(Pixel coordinate grounding data)
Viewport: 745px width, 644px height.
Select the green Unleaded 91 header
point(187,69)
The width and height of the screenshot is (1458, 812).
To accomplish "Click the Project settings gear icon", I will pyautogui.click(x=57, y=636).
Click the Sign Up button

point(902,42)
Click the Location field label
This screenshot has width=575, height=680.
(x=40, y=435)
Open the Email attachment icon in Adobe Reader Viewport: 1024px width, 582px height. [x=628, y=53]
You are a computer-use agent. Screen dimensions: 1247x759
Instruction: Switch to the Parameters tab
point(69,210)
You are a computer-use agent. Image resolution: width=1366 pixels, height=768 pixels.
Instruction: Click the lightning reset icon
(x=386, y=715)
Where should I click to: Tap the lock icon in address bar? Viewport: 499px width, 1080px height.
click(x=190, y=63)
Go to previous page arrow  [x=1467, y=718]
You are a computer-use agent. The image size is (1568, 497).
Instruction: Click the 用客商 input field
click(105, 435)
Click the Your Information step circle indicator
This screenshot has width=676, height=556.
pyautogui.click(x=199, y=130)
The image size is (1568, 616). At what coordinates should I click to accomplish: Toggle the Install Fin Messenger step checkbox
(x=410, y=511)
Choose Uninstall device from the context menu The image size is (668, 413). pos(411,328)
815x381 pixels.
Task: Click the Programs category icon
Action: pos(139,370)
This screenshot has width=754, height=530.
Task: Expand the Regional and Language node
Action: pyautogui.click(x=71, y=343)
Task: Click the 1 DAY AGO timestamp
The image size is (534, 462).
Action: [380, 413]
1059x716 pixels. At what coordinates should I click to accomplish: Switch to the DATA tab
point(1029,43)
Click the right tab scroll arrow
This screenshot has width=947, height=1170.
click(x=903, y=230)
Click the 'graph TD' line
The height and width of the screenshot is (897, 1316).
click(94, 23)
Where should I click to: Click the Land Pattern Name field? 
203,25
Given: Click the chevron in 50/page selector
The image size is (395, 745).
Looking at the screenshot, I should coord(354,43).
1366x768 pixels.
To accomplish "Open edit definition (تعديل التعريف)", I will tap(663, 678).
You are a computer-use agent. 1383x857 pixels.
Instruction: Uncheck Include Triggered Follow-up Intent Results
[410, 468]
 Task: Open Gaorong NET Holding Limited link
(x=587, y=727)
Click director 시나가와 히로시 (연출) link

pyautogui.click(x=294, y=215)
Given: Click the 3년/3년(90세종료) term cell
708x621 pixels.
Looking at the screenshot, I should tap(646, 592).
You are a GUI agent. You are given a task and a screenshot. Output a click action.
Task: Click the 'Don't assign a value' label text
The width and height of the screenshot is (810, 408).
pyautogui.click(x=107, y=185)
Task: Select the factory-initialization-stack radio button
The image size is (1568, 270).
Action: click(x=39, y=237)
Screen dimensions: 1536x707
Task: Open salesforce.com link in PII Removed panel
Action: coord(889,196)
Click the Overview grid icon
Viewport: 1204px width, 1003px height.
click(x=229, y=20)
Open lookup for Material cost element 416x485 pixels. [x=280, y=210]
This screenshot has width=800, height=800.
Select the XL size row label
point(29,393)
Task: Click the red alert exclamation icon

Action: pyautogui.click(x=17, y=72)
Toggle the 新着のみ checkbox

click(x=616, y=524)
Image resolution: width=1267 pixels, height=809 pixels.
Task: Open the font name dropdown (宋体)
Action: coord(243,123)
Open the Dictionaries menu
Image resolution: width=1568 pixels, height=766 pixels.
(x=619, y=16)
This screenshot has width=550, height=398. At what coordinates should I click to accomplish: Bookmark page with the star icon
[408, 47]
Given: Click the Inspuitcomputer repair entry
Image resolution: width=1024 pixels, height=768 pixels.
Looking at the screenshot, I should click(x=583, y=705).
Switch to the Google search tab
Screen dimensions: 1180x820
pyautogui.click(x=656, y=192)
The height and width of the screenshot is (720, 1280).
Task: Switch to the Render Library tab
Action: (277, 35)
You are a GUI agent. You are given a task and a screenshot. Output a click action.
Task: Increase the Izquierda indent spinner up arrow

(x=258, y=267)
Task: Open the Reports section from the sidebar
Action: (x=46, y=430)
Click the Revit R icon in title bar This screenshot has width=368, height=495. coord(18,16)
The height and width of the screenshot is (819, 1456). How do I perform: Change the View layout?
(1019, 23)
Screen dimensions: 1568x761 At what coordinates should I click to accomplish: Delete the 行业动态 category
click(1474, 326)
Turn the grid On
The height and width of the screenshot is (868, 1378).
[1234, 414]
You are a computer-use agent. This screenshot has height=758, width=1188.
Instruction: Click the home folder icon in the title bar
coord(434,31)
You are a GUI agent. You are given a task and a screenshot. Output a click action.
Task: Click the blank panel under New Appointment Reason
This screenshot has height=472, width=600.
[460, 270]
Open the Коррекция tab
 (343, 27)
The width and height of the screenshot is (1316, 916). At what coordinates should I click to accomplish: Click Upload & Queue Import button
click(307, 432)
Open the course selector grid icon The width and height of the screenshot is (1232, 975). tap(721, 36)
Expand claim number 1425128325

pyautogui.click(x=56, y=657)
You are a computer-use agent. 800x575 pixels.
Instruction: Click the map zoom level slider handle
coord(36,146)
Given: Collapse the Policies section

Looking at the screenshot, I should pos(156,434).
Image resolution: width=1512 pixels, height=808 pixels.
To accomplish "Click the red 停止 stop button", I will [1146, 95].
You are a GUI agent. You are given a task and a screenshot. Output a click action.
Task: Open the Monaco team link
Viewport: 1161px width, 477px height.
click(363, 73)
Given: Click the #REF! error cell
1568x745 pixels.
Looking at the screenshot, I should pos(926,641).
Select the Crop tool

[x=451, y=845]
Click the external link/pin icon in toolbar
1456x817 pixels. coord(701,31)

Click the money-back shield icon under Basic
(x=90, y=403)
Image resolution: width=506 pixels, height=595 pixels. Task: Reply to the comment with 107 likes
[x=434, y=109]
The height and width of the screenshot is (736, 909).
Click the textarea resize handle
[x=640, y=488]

→ **WORK REQUIRED**:
Reproduce all the records shown above, unchanged.

→ **TASK SOLUTION**:
Viewport: 745px width, 644px height.
Select the green Unleaded 91 header
point(187,69)
The width and height of the screenshot is (1458, 812).
To accomplish "Click the Project settings gear icon", I will pyautogui.click(x=57, y=636).
Click the Sign Up button

point(902,42)
Click the Location field label
This screenshot has width=575, height=680.
(x=40, y=435)
Open the Email attachment icon in Adobe Reader Viewport: 1024px width, 582px height. [x=628, y=53]
You are a computer-use agent. Screen dimensions: 1247x759
Instruction: Switch to the Parameters tab
point(69,210)
You are a computer-use agent. Image resolution: width=1366 pixels, height=768 pixels.
Instruction: Click the lightning reset icon
(x=386, y=715)
Where should I click to: Tap the lock icon in address bar? Viewport: 499px width, 1080px height.
click(x=190, y=63)
Go to previous page arrow  [x=1467, y=718]
You are a computer-use agent. The image size is (1568, 497).
Instruction: Click the 用客商 input field
click(105, 435)
Click the Your Information step circle indicator
This screenshot has width=676, height=556.
pyautogui.click(x=199, y=130)
The image size is (1568, 616). At what coordinates should I click to accomplish: Toggle the Install Fin Messenger step checkbox
(x=410, y=511)
Choose Uninstall device from the context menu The image size is (668, 413). pos(411,328)
815x381 pixels.
Task: Click the Programs category icon
Action: pos(139,370)
This screenshot has width=754, height=530.
Task: Expand the Regional and Language node
Action: pyautogui.click(x=71, y=343)
Task: Click the 1 DAY AGO timestamp
The image size is (534, 462).
Action: [380, 413]
1059x716 pixels. At what coordinates should I click to accomplish: Switch to the DATA tab
point(1029,43)
Click the right tab scroll arrow
This screenshot has width=947, height=1170.
click(x=903, y=230)
Click the 'graph TD' line
The height and width of the screenshot is (897, 1316).
click(94, 23)
Where should I click to: Click the Land Pattern Name field? 
203,25
Given: Click the chevron in 50/page selector
The image size is (395, 745).
Looking at the screenshot, I should coord(354,43).
1366x768 pixels.
To accomplish "Open edit definition (تعديل التعريف)", I will tap(663, 678).
You are a computer-use agent. 1383x857 pixels.
Instruction: Uncheck Include Triggered Follow-up Intent Results
[410, 468]
 Task: Open Gaorong NET Holding Limited link
(x=587, y=727)
Click director 시나가와 히로시 (연출) link

pyautogui.click(x=294, y=215)
Given: Click the 3년/3년(90세종료) term cell
708x621 pixels.
Looking at the screenshot, I should tap(646, 592).
You are a GUI agent. You are given a task and a screenshot. Output a click action.
Task: Click the 'Don't assign a value' label text
The width and height of the screenshot is (810, 408).
pyautogui.click(x=107, y=185)
Task: Select the factory-initialization-stack radio button
The image size is (1568, 270).
Action: click(x=39, y=237)
Screen dimensions: 1536x707
Task: Open salesforce.com link in PII Removed panel
Action: coord(889,196)
Click the Overview grid icon
Viewport: 1204px width, 1003px height.
click(x=229, y=20)
Open lookup for Material cost element 416x485 pixels. [x=280, y=210]
This screenshot has width=800, height=800.
Select the XL size row label
point(29,393)
Task: Click the red alert exclamation icon

Action: pyautogui.click(x=17, y=72)
Toggle the 新着のみ checkbox

click(x=616, y=524)
Image resolution: width=1267 pixels, height=809 pixels.
Task: Open the font name dropdown (宋体)
Action: coord(243,123)
Open the Dictionaries menu
Image resolution: width=1568 pixels, height=766 pixels.
(x=619, y=16)
This screenshot has width=550, height=398. At what coordinates should I click to accomplish: Bookmark page with the star icon
[408, 47]
Given: Click the Inspuitcomputer repair entry
Image resolution: width=1024 pixels, height=768 pixels.
Looking at the screenshot, I should click(x=583, y=705).
Switch to the Google search tab
Screen dimensions: 1180x820
pyautogui.click(x=656, y=192)
The height and width of the screenshot is (720, 1280).
Task: Switch to the Render Library tab
Action: (277, 35)
You are a GUI agent. You are given a task and a screenshot. Output a click action.
Task: Increase the Izquierda indent spinner up arrow

(x=258, y=267)
Task: Open the Reports section from the sidebar
Action: (x=46, y=430)
Click the Revit R icon in title bar This screenshot has width=368, height=495. coord(18,16)
The height and width of the screenshot is (819, 1456). How do I perform: Change the View layout?
(1019, 23)
Screen dimensions: 1568x761 At what coordinates should I click to accomplish: Delete the 行业动态 category
click(1474, 326)
Turn the grid On
The height and width of the screenshot is (868, 1378).
[1234, 414]
You are a computer-use agent. This screenshot has height=758, width=1188.
Instruction: Click the home folder icon in the title bar
coord(434,31)
You are a GUI agent. You are given a task and a screenshot. Output a click action.
Task: Click the blank panel under New Appointment Reason
This screenshot has height=472, width=600.
[460, 270]
Open the Коррекция tab
 (343, 27)
The width and height of the screenshot is (1316, 916). At what coordinates should I click to accomplish: Click Upload & Queue Import button
click(307, 432)
Open the course selector grid icon The width and height of the screenshot is (1232, 975). tap(721, 36)
Expand claim number 1425128325

pyautogui.click(x=56, y=657)
You are a computer-use agent. 800x575 pixels.
Instruction: Click the map zoom level slider handle
coord(36,146)
Given: Collapse the Policies section

Looking at the screenshot, I should pos(156,434).
Image resolution: width=1512 pixels, height=808 pixels.
To accomplish "Click the red 停止 stop button", I will [1146, 95].
You are a GUI agent. You are given a task and a screenshot. Output a click action.
Task: Open the Monaco team link
Viewport: 1161px width, 477px height.
click(363, 73)
Given: Click the #REF! error cell
1568x745 pixels.
Looking at the screenshot, I should pos(926,641).
Select the Crop tool

[x=451, y=845]
Click the external link/pin icon in toolbar
1456x817 pixels. coord(701,31)

Click the money-back shield icon under Basic
(x=90, y=403)
Image resolution: width=506 pixels, height=595 pixels. Task: Reply to the comment with 107 likes
[x=434, y=109]
The height and width of the screenshot is (736, 909).
Click the textarea resize handle
[x=640, y=488]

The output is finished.